┌─ Provided material

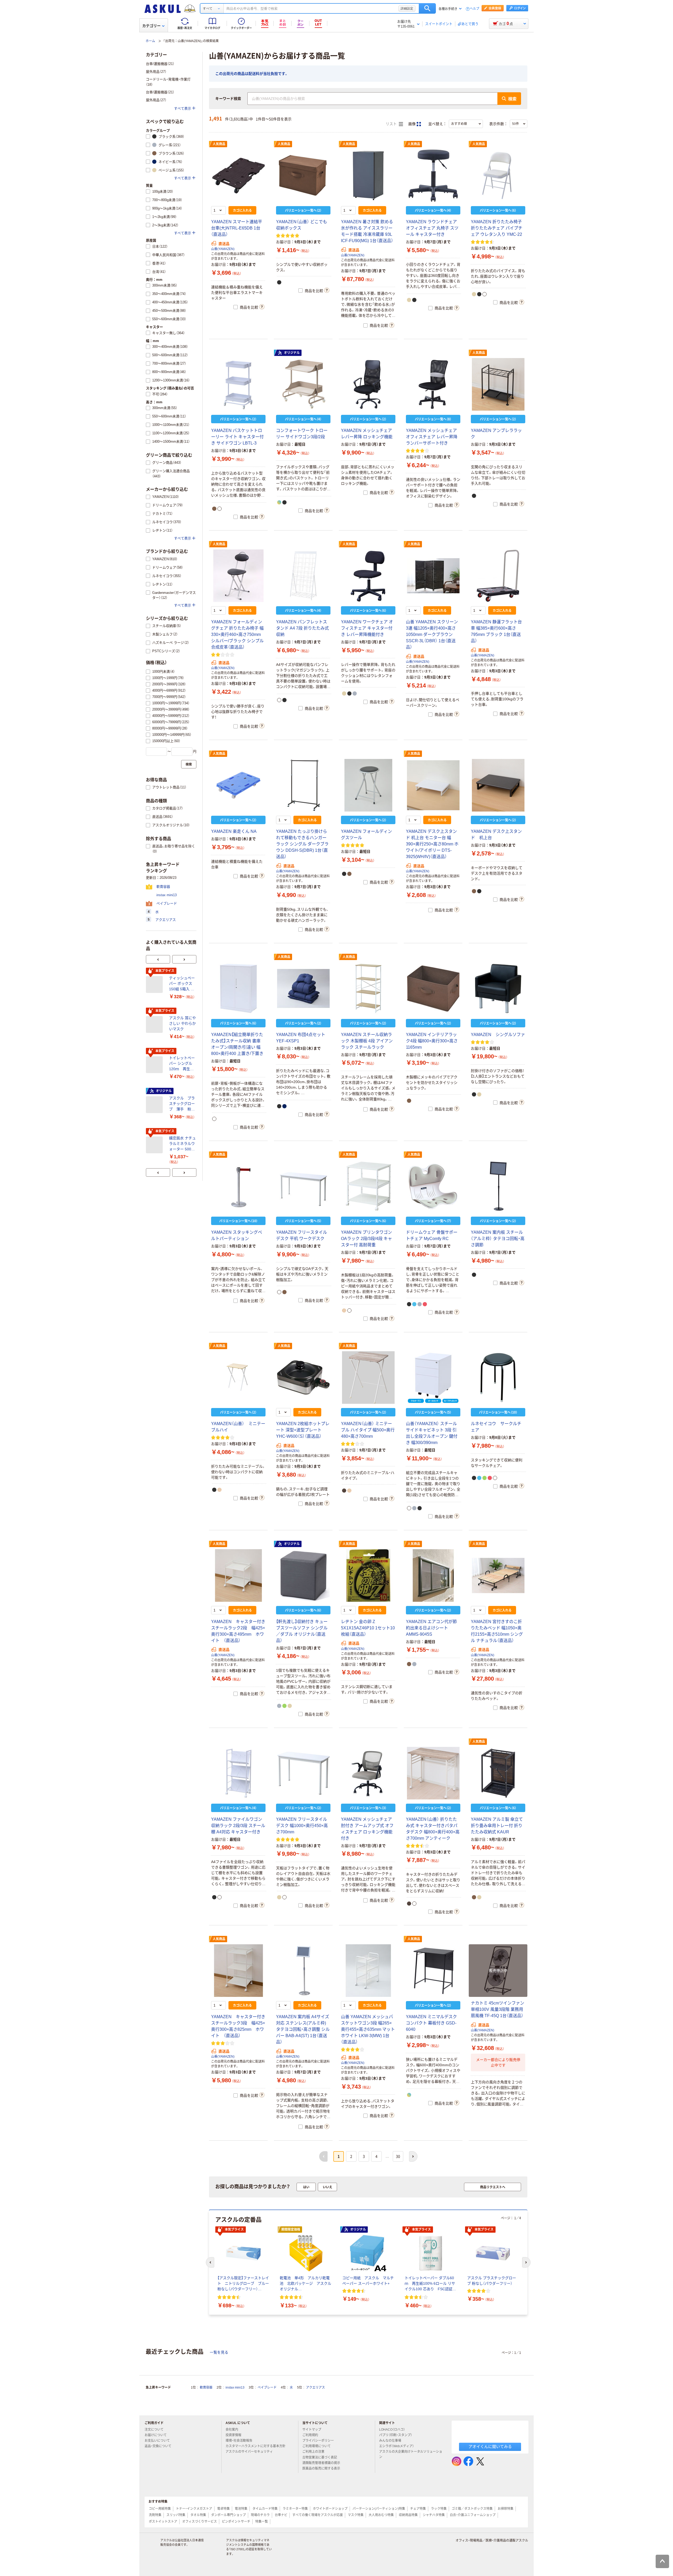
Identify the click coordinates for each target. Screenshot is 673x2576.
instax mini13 (235, 2387)
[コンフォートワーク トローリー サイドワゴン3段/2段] (303, 384)
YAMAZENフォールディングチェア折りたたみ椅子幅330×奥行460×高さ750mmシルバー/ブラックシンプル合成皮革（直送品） (237, 634)
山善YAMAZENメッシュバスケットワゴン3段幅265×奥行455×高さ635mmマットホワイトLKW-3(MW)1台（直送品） (368, 2029)
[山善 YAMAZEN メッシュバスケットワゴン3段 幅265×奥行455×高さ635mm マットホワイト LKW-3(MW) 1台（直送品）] (368, 1970)
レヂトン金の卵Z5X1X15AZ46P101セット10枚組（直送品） (368, 1627)
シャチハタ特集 (434, 2515)
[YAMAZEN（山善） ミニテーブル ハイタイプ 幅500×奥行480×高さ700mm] (368, 1377)
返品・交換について (158, 2446)
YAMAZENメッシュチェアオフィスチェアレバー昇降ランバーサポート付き (431, 436)
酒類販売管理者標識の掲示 (321, 2463)
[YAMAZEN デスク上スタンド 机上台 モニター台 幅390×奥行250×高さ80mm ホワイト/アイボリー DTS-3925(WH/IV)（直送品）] (433, 785)
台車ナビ (281, 2515)
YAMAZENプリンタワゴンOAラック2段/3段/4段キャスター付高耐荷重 (366, 1238)
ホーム (150, 41)
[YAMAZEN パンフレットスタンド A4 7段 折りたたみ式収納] (303, 575)
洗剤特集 (155, 2515)
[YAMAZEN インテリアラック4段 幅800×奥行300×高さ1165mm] (433, 988)
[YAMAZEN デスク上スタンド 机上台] (498, 785)
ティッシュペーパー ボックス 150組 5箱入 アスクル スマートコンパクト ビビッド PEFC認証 (182, 984)
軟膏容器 (206, 2387)
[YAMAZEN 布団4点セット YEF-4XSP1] (303, 988)
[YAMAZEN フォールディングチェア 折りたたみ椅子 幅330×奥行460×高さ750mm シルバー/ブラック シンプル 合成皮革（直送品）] (238, 575)
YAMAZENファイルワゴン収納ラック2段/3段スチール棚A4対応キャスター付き (238, 1825)
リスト (392, 124)
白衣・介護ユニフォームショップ (473, 2515)
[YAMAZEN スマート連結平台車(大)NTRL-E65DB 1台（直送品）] (238, 175)
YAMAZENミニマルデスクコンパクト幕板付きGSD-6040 (431, 2023)
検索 (427, 8)
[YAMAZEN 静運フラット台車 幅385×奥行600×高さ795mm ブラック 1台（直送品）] (498, 575)
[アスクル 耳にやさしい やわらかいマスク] (155, 1024)
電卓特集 (223, 2509)
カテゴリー (151, 26)
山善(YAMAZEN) (222, 249)
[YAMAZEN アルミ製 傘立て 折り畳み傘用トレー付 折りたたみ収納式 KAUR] (498, 1773)
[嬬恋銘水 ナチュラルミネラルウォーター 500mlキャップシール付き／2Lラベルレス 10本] (155, 1144)
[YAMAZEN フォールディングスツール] (368, 785)
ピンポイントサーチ (236, 2521)
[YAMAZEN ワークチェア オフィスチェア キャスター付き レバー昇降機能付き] (368, 575)
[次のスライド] (184, 959)
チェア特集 (418, 2509)
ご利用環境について (316, 2446)
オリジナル (292, 353)
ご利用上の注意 (313, 2451)
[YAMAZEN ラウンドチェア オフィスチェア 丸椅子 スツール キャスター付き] (433, 175)
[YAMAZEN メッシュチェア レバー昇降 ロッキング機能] (368, 384)
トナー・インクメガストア (194, 2509)
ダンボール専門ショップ (228, 2515)
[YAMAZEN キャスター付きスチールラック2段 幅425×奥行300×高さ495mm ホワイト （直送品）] (238, 1575)
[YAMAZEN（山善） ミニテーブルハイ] (238, 1377)
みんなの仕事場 (390, 2440)
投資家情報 (233, 2435)
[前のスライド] (158, 959)
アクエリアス (315, 2387)
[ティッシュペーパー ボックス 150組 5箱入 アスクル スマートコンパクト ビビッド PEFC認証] (155, 984)
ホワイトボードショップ (330, 2509)
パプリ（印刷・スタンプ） (395, 2435)
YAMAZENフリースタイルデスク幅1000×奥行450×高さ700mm (302, 1825)
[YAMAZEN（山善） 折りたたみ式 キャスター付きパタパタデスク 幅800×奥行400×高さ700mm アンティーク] (433, 1773)
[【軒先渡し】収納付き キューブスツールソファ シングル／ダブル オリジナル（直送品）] (303, 1575)
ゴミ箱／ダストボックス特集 (472, 2509)
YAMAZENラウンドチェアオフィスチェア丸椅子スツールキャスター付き (432, 228)
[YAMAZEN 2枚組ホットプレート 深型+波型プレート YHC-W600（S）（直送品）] (303, 1377)
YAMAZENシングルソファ (498, 1034)
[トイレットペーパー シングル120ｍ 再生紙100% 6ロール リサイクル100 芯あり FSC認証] (155, 1064)
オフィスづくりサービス (199, 2521)
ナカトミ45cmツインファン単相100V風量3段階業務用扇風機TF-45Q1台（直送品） (497, 2009)
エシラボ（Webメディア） (396, 2446)
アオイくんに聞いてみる (490, 2446)
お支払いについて (157, 2440)
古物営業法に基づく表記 (319, 2457)
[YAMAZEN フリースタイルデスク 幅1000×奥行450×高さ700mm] (303, 1773)
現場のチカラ (260, 2515)
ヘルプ (474, 9)
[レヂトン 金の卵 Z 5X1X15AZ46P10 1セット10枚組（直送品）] (368, 1575)
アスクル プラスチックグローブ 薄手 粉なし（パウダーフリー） (182, 1104)
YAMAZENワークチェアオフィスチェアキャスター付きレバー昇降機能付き (367, 628)
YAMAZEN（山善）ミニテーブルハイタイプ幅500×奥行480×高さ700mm (368, 1430)
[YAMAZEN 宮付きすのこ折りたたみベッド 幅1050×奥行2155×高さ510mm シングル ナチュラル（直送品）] (498, 1575)
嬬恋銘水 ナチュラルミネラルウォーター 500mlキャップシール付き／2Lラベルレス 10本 (182, 1144)
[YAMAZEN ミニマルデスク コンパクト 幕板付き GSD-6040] (433, 1970)
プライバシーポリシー (318, 2440)
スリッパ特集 (175, 2515)
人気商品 (219, 144)
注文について (154, 2429)
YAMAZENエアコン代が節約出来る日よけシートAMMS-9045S (431, 1627)
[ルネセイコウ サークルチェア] (498, 1377)
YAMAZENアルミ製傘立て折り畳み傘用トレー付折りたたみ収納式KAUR (497, 1825)
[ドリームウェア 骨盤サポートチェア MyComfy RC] (433, 1186)
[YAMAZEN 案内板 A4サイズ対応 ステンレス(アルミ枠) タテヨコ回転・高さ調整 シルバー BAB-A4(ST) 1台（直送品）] (303, 1970)
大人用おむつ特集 (381, 2515)
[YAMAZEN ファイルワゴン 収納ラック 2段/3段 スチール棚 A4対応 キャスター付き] (238, 1773)
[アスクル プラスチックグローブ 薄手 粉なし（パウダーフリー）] (155, 1104)
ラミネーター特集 (295, 2509)
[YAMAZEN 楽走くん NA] (238, 785)
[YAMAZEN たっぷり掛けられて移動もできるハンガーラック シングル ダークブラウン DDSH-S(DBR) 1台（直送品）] (303, 785)
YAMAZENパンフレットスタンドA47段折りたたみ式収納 (302, 628)
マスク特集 (356, 2515)
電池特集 (241, 2509)
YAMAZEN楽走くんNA (234, 831)
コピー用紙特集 (160, 2509)
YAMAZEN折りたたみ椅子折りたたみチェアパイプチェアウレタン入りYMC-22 (496, 228)
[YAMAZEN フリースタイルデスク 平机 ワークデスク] (303, 1186)
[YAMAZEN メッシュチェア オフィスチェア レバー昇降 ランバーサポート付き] (433, 384)
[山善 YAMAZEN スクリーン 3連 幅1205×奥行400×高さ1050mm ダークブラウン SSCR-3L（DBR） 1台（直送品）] (433, 575)
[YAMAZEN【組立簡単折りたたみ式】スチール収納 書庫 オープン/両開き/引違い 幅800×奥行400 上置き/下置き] (238, 988)
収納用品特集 (408, 2515)
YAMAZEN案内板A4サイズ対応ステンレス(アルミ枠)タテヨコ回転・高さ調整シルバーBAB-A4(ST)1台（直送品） (303, 2029)
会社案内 (232, 2429)
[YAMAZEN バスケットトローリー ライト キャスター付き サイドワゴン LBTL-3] (238, 384)
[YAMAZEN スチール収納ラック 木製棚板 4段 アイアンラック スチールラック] (368, 988)
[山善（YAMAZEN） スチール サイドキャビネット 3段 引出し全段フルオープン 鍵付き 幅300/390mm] (433, 1377)
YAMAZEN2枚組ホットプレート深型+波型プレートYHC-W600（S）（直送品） (302, 1430)
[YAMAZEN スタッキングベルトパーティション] (238, 1186)
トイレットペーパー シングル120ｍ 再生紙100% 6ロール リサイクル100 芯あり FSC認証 (182, 1064)
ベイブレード (267, 2387)
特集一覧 (261, 2521)
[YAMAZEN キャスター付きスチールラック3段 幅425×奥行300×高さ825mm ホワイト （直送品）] (238, 1970)
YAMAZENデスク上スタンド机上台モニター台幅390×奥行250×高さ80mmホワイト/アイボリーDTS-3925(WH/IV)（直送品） (432, 844)
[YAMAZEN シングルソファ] (498, 988)
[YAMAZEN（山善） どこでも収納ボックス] (303, 175)
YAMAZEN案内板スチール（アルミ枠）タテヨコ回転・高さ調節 (497, 1238)
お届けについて (156, 2435)
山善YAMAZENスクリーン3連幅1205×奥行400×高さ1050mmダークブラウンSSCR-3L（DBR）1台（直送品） (432, 634)
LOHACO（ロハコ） (392, 2429)
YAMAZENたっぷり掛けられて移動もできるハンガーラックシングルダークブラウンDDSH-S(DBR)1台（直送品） (302, 844)
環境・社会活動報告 (239, 2440)
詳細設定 (407, 8)
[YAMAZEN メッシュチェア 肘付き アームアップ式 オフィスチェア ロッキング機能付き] (368, 1773)
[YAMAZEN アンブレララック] (498, 384)
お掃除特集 (505, 2509)
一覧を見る (219, 2352)
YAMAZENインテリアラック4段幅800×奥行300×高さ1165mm (432, 1040)
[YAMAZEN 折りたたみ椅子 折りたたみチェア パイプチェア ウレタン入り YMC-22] (498, 175)
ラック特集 (439, 2509)
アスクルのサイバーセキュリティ (249, 2451)
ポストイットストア (163, 2521)
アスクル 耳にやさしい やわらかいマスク (182, 1023)
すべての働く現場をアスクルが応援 (317, 2515)
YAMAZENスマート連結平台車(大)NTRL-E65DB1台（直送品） (236, 228)
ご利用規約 (310, 2435)
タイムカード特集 (265, 2509)
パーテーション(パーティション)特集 (379, 2509)
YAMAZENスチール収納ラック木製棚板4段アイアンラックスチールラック (367, 1040)
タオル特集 (198, 2515)
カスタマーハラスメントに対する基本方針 (255, 2446)
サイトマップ (311, 2429)
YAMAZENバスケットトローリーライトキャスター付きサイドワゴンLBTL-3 (237, 436)
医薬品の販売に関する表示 (321, 2468)
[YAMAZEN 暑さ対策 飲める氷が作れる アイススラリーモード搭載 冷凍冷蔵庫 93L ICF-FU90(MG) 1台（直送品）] (368, 175)
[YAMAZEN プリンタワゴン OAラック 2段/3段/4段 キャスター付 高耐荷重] (368, 1186)
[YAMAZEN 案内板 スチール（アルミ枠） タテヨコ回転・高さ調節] (498, 1186)
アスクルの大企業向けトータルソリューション (410, 2454)
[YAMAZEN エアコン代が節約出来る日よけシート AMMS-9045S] (433, 1575)
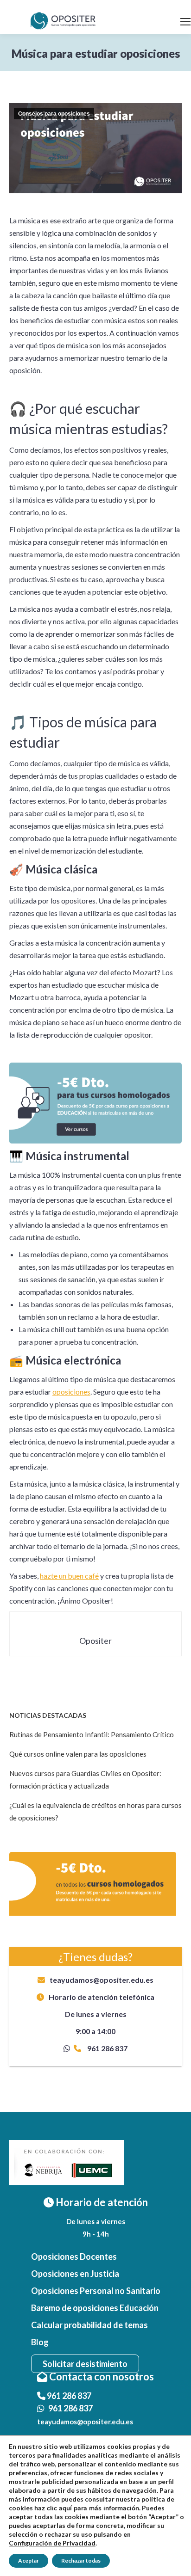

└─

In the material above, locate the line containing "[YAMAZEN 2枚組ホットプレート 深型+波型プレート" and the line containing "YAMAZENパンフレットスタンドA47段折りたたみ式収納 (302, 628)". Transcribe exactly those two lines and every line between them, and nothing more.

-- Exercise solution --
[YAMAZEN 2枚組ホットプレート 深型+波型プレート YHC-W600（S）（直送品）] (303, 1377)
YAMAZENシングルソファ (498, 1034)
[トイレットペーパー シングル120ｍ 再生紙100% 6ロール リサイクル100 芯あり FSC認証] (155, 1064)
オフィスづくりサービス (199, 2521)
ナカトミ45cmツインファン単相100V風量3段階業務用扇風機TF-45Q1台（直送品） (497, 2009)
エシラボ（Webメディア） (396, 2446)
アオイくんに聞いてみる (490, 2446)
お支払いについて (157, 2440)
古物営業法に基づく表記 (319, 2457)
[YAMAZEN フリースタイルデスク 幅1000×奥行450×高さ700mm] (303, 1773)
現場のチカラ (260, 2515)
ヘルプ (474, 9)
[レヂトン 金の卵 Z 5X1X15AZ46P10 1セット10枚組（直送品）] (368, 1575)
アスクル プラスチックグローブ 薄手 粉なし（パウダーフリー） (182, 1104)
YAMAZENワークチェアオフィスチェアキャスター付きレバー昇降機能付き (367, 628)
YAMAZEN（山善）ミニテーブルハイタイプ幅500×奥行480×高さ700mm (368, 1430)
[YAMAZEN 宮付きすのこ折りたたみベッド 幅1050×奥行2155×高さ510mm シングル ナチュラル（直送品）] (498, 1575)
嬬恋銘水 ナチュラルミネラルウォーター 500mlキャップシール付き／2Lラベルレス 10本 (182, 1144)
[YAMAZEN ミニマルデスク コンパクト 幕板付き GSD-6040] (433, 1970)
プライバシーポリシー (318, 2440)
スリッパ特集 (175, 2515)
人気商品 (219, 144)
注文について (154, 2429)
YAMAZENエアコン代が節約出来る日よけシートAMMS-9045S (431, 1627)
[ルネセイコウ サークルチェア] (498, 1377)
YAMAZENアルミ製傘立て折り畳み傘用トレー付折りたたみ収納式KAUR (497, 1825)
[ドリームウェア 骨盤サポートチェア MyComfy RC] (433, 1186)
[YAMAZEN 案内板 A4サイズ対応 ステンレス(アルミ枠) タテヨコ回転・高さ調整 シルバー BAB-A4(ST) 1台（直送品）] (303, 1970)
大人用おむつ特集 (381, 2515)
[YAMAZEN ファイルワゴン 収納ラック 2段/3段 スチール棚 A4対応 キャスター付き] (238, 1773)
[アスクル プラスチックグローブ 薄手 粉なし（パウダーフリー）] (155, 1104)
ラミネーター特集 (295, 2509)
[YAMAZEN 楽走くん NA] (238, 785)
[YAMAZEN たっぷり掛けられて移動もできるハンガーラック シングル ダークブラウン DDSH-S(DBR) 1台（直送品）] (303, 785)
YAMAZENパンフレットスタンドA47段折りたたみ式収納 (302, 628)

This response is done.